BEGIN Extract provided

Narcolepsy and pediatric acute-onset neuropsychiatric syndrome: A case report that suggests a putative link between the two disorders

Congiu, P., Puligheddu, M., Capodiferro, A. M., Falqui, S. G., Tamburrino, L., Figorilli, M., Plazzi, G., & Gagliano, A. (2024). Narcolepsy and pediatric acute-onset neuropsychiatric syndrome: A case report that suggests a putative link between the two disorders. Sleep Medicine, 121, 370–374. https://doi.org/10.1016/j.sleep.2024.06.02

  • Case report of a 13-year-old boy diagnosed with both NT1 and PANS, suggesting a shared neuroimmune mechanism.
  • Abrupt onset of vocal tics, OCD symptoms, anxiety, regression, school decline, and sleep disturbance.
  • Progressed to daytime sleepiness, spontaneous falls, confusion, and cataplexy-like episodes.
  • Elevated ASLO titer indicated prior streptococcal exposure; MRI/EEG normal; sleep study confirmed NT1.
  • HLA DQB1*06:02 negative — rare in NT1 but documented.
  • No clinical improvement with steroid immunotherapy.
  • Significant improvement with narcolepsy and psychiatric medications, including remission of cataplexy.
  • Authors propose NT1 and PANS may exist on a post-infectious autoimmune spectrum involving orexin (sleep/cataplexy) and dopamine (tics/OCD/anxiety) dysfunction.

END Extract provided
BEGIN Record set

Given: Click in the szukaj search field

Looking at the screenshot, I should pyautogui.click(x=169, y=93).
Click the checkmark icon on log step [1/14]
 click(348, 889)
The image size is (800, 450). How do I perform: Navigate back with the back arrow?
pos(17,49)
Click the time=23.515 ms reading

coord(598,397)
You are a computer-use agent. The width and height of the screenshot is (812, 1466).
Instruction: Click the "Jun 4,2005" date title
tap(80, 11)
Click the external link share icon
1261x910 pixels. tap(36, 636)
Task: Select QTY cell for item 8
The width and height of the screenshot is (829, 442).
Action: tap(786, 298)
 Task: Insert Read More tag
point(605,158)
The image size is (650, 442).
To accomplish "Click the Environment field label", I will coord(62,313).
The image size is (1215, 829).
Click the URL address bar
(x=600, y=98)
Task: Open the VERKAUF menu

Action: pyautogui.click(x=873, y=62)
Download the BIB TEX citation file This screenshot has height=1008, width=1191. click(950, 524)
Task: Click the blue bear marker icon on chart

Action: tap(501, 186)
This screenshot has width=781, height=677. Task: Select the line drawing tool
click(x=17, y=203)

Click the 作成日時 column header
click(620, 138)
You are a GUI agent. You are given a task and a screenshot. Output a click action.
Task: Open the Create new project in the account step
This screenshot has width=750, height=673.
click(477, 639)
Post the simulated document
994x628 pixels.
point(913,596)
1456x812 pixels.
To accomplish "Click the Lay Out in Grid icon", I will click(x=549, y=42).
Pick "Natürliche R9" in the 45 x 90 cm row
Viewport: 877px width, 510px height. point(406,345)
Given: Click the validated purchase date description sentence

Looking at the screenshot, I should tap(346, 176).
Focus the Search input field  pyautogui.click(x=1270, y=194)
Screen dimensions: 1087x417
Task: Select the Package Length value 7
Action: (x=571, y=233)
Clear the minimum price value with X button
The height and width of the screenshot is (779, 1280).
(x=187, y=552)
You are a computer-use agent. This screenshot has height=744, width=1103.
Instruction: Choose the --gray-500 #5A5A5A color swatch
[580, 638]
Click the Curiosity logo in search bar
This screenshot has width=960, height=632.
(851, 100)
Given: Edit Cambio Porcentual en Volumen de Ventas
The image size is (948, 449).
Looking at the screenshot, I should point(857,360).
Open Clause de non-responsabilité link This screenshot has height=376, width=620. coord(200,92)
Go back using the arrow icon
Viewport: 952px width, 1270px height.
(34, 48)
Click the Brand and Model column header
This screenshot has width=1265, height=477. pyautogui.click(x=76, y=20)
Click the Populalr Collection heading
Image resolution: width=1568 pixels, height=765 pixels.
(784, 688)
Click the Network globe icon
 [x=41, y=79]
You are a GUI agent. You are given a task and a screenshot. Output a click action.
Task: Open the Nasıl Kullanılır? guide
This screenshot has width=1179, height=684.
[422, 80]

END Record set

Retype the part of the narcolepsy case summary that opens with the words "Congiu, P., Puligheddu, M., Capodiferro, A." and stops after the words "and sleep disturbance.".

* Written solution *
Congiu, P., Puligheddu, M., Capodiferro, A. M., Falqui, S. G., Tamburrino, L., Figorilli, M., Plazzi, G., & Gagliano, A. (2024). Narcolepsy and pediatric acute-onset neuropsychiatric syndrome: A case report that suggests a putative link between the two disorders. Sleep Medicine, 121, 370–374. https://doi.org/10.1016/j.sleep.2024.06.02

  • Case report of a 13-year-old boy diagnosed with both NT1 and PANS, suggesting a shared neuroimmune mechanism.
  • Abrupt onset of vocal tics, OCD symptoms, anxiety, regression, school decline, and sleep disturbance.